- Venue: Beijing National Stadium
- Dates: 10 September
- Competitors: 12 from 10 nations
- Winning time: 54.88

Medalists
- 1st place, gold medalist(s):  / Jessica Galli / United States
- 2nd place, silver medalist(s):  / Zhou Hongzhuan / China
- 3rd place, bronze medalist(s):  / Anjali Forber Pratt / United States

= Athletics at the 2008 Summer Paralympics – Women's 400 metres T53 =

The women's 400m T53 event at the 2008 Summer Paralympics took place at the Beijing National Stadium on 10 September.
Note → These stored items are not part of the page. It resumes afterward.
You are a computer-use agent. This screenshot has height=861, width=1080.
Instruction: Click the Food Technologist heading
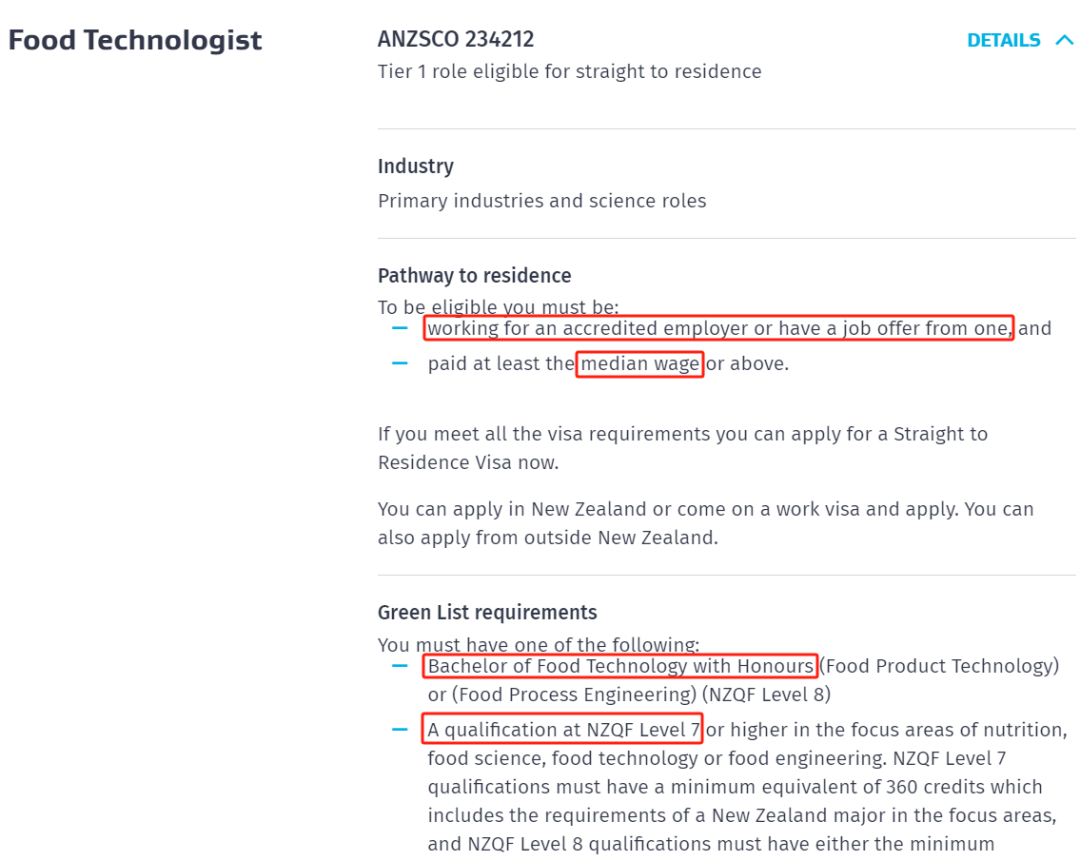pos(135,41)
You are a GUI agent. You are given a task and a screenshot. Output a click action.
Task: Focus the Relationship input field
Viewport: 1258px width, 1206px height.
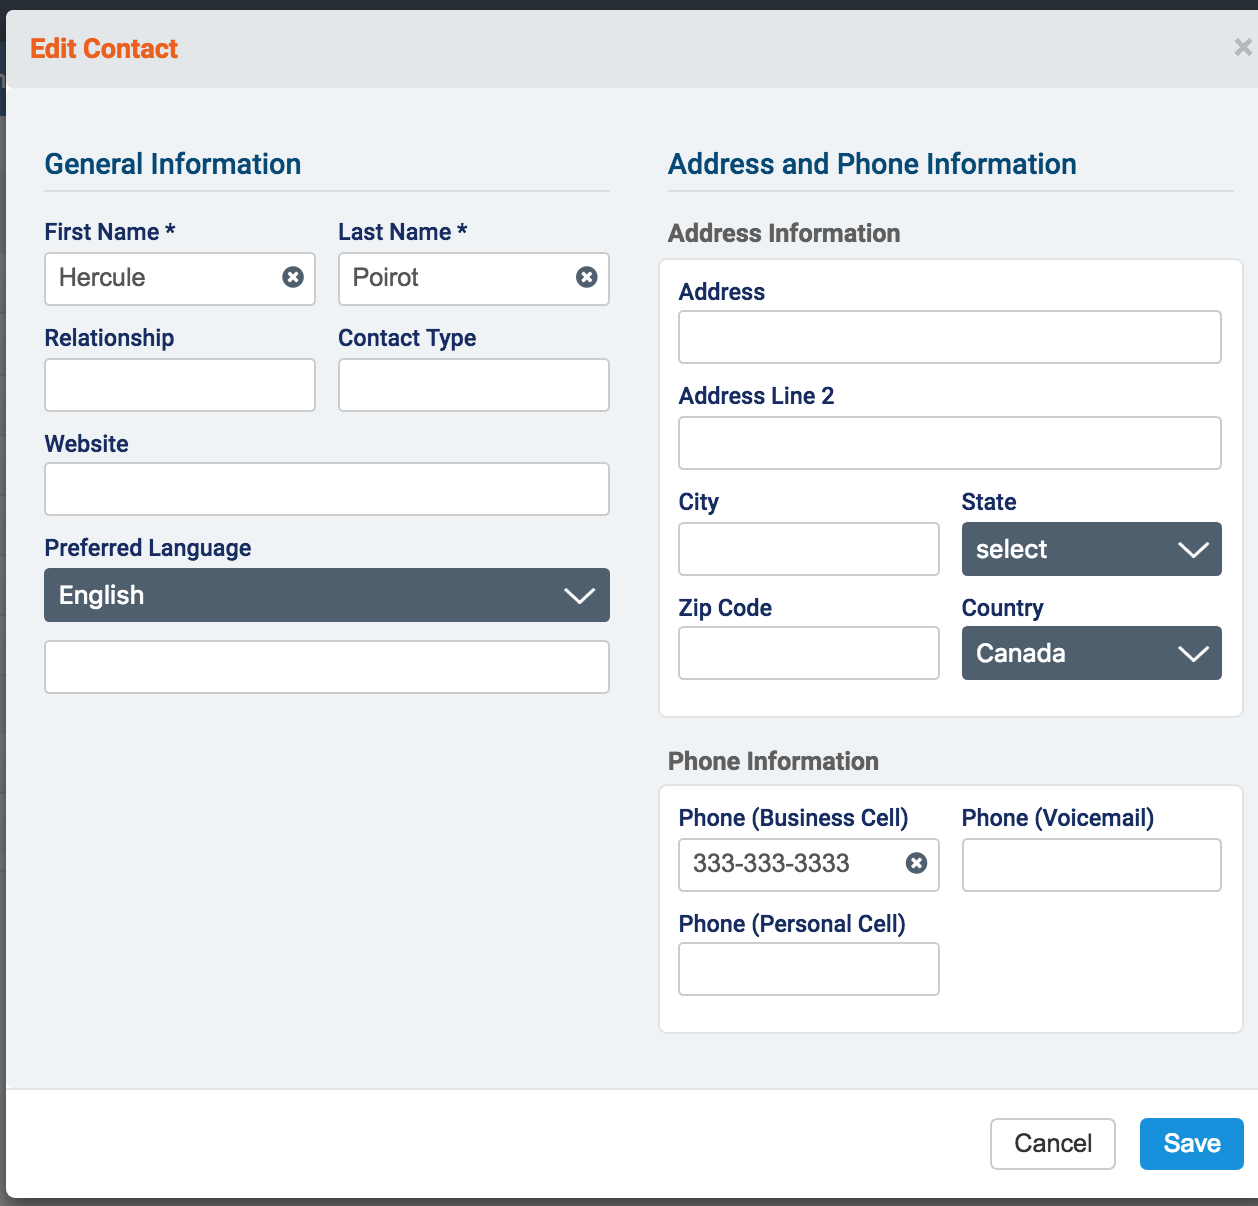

There were two heats; the first 3 in each heat (Q) plus the 2 fastest other times (q) qualified.

==Results==

===Heats===
Competed from 18:52.

====Heat 1====

| Rank | Name | Nationality | Time | Notes |
|---|---|---|---|---|
| 1 | Cheri Blauwet | United States | 1:00.03 | Q |
| 2 | Ilana Duff | Canada | 1:00.80 | Q |
| 3 | Angie Ballard | Australia | 1:01.02 | Q |
| 4 | Francesca Porcellato | Italy | 1:01.05 | q |
| 5 | Evelyn Enciso | Mexico | 1:03.31 | q |
| 6 | Thi Thanh Thao Nguyen | Vietnam | 1:08.75 |  |

====Heat 2====

| Rank | Name | Nationality | Time | Notes |
|---|---|---|---|---|
| 1 | Jessica Galli | United States | 56.10 | Q, PR |
| 2 | Zhou Hongzhuan | China | 57.68 | Q |
| 3 | Anjali Forber Pratt | United States | 58.76 | Q |
| 4 | Yadira Soturno | Venezuela | 1:04.80 |  |
| 5 | Patrice Dockery | Ireland | 1:08.95 |  |
|  | Madelene Nordlund | Sweden |  | DNS |

===Final===
Competed at 18:10.

| Rank | Name | Nationality | Time | Notes |
|---|---|---|---|---|
| 1st place, gold medalist(s) | Jessica Galli | United States | 54.88 | WR |
| 2nd place, silver medalist(s) | Zhou Hongzhuan | China | 55.28 |  |
| 3rd place, bronze medalist(s) | Anjali Forber Pratt | United States | 56.79 |  |
| 4 | Cheri Blauwet | United States | 57.07 |  |
| 5 | Francesca Porcellato | Italy | 58.83 |  |
| 6 | Ilana Duff | Canada | 58.93 |  |
| 7 | Angie Ballard | Australia | 59.82 |  |
| 8 | Evelyn Enciso | Mexico | 1:01.89 |  |

Q = qualified for final by place. q = qualified by time. WR = World Record. PR = Paralympic Record. DNS = Did not start.